━━ PASSAGE SHOWN
# Reality Check



## Lulu (Oct 10, 2017)

So I just wanted to get some feedback to see if I am justified in my reaction to a particular situation or am I just being one of “those overly competitive” parents....

So here is the situation, my DD plays on a U17 Tier 1 team for a small local club.  At the start of this season, we lost a lot of players due to the fact they just lost interest and wanted to do other things but we were able to maintain our core group of girls and added three more players to make a very good solid team. 

The problem comes when our team was forced by the club to take in players from a lower/younger tier team who disbanded, instead of just letting the players find their own way, the club stuck them on our team.  They aren’t at the level of play as the core players.  They are basically coming off the bench to sub but the problem is when they come in you can automatically see the dramatic drop in play.  Most of the core parents feel that they should get minimal playing time, if any since they can’t play at the same intensity/level as the core players but the Coach tends to give them way too much time on the pitch because he believes he could still develop these players.  I just don’t think it’s fair to the core team because they have to work twice as hard when these subs come in.  That’s not what my DD signed-up for but by the time we found out the team was stuck with these players it was too late to find another club/team.

I feel if they are not up to par then they shouldn’t play until they match the level or at least show a desire to play at the level of the core team.  They can train and develop at practice with the team but unless they show a major improvement, they shouldn’t get any time on the pitch.  These parents knew their player was playing up at least 3 tiers above her skill level yet they and the player aren’t doing anything else to improve their game, they’re just happy they're on the team but all the while killing the core team's morale. This isn’t AYSO, it’s club.
━━━━
# WHAT THE TASK ASKS
Reproduce the passage of the Reality Check post starting with "I feel if they" and going on through "AYSO, it’s club.". The lines that follow were drawn from a separate source.
━━ MATERIAL
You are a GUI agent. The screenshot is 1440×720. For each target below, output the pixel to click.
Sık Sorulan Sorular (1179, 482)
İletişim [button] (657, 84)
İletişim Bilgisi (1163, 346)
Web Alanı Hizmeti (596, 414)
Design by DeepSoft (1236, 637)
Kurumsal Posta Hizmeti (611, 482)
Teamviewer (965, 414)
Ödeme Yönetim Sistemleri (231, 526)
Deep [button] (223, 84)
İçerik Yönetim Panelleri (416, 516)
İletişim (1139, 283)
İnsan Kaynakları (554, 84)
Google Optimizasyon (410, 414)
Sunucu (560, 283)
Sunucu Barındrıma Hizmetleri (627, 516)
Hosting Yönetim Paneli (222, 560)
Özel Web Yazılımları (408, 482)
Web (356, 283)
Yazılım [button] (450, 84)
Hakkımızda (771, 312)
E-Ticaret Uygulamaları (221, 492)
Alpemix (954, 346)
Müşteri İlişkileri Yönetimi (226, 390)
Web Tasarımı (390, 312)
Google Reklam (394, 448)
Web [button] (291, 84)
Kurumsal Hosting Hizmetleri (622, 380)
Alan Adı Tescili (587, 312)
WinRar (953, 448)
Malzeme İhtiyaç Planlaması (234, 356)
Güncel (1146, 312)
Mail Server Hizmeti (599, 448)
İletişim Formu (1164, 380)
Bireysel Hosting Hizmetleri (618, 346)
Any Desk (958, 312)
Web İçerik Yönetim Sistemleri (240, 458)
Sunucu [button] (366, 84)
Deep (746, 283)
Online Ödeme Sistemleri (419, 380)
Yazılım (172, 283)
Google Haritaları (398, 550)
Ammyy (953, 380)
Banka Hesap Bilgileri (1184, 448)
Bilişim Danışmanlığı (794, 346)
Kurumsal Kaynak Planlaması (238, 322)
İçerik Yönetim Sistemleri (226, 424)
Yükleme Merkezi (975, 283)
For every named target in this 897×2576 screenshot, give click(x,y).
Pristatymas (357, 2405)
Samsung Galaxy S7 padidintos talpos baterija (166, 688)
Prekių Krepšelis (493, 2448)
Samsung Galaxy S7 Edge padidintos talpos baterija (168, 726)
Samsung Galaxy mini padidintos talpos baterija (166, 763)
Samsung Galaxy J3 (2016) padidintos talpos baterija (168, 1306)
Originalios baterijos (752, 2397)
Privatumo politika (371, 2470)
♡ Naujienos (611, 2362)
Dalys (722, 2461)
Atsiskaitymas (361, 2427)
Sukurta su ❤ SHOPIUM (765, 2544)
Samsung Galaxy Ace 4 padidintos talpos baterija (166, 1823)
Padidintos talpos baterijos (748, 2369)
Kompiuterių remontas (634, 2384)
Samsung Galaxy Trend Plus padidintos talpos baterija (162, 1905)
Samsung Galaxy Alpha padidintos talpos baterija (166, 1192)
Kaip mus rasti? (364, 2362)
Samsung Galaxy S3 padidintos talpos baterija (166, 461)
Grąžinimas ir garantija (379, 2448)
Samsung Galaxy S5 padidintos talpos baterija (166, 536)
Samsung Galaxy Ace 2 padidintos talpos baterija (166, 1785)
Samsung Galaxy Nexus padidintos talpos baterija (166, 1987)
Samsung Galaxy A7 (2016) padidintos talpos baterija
━━━━
# RIGHT ANSWER
I feel if they are not up to par then they shouldn’t play until they match the level or at least show a desire to play at the level of the core team.  They can train and develop at practice with the team but unless they show a major improvement, they shouldn’t get any time on the pitch.  These parents knew their player was playing up at least 3 tiers above her skill level yet they and the player aren’t doing anything else to improve their game, they’re just happy they're on the team but all the while killing the core team's morale. This isn’t AYSO, it’s club.